Robert L. Douglas was ready. The Woodmere labor mediator had read about the new program in the paper and, he said, "I waited today, hoping to get into this car. People are oblivious. They're just unaware of how much their voice carries. To them, it may be sound, but to other people, it's noise."
Douglas was one of several customers taking advantage of the debut of a new Long Island Rail Road pilot program to create a minimum-noise space on rush hour trains between Atlantic Terminal and Far Rockaway. Passengers riding in the quiet car should speak in subdued voices, put their phones on vibrate and avoid playing loud music through their headphones, although cooperation is voluntary.
Four morning and six evening trains will have a car designated "quiet" although if trains face service changes, the designation may be canceled for that day.
At first, some passengers looked around in puzzlement, trying to figure out whether they were part of the experiment. But soon, many leaned back and began to enjoy the relative silence.
"It's a good idea. Nothing is more annoying than someone having a cellphone conversation in the next seat over while you're trying to relax on the way home," said Brendan Walsh, 29, an IT technician from Floral Park. "Already, this is much more mellow than usual."
The quiet car has no special labels because LIRR needs to add and remove cars from trains on a regular basis, said conductor Tim Dennehy. If any passengers do make noise, the conductor on duty is supposed to hand them a small card asking them to keep it down. Monday, no cards were handed out on the 4:31 train as everyone complied with instructions.
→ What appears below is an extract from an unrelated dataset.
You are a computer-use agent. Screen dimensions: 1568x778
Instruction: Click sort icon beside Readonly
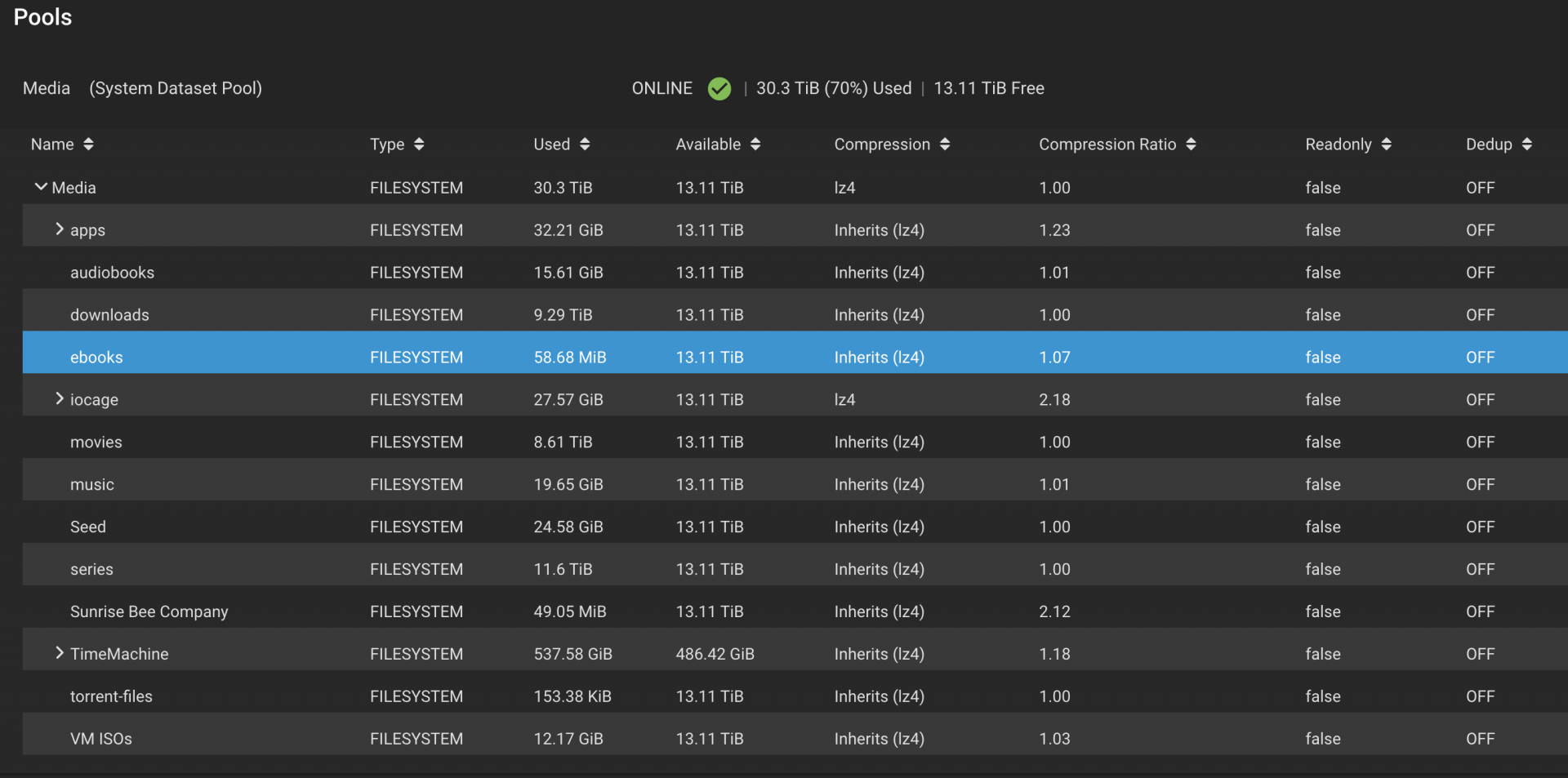(x=1386, y=144)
Many passengers agreed that loud conversations and ringtones make their commute too noisy and praised the project.
Monica Jones, 38, of Springfield Gardens, Queens, said that on a prior train ride, "They wouldn't shut up. Someone was on the cellphone and it sounded like she was yelling at someone far away. How rude is that?"
"Especially if you're trying to get some sleep," agreed Val Valencia, 49, a designer, also from Springfield Gardens.
But not everyone agreed. "I hate it," said Lindsey Gershberg, 22, a student from Atlantic Beach. "I like talking on my cellphone and texting. It [the train] can be a little noisy, but for the most part, it's fine."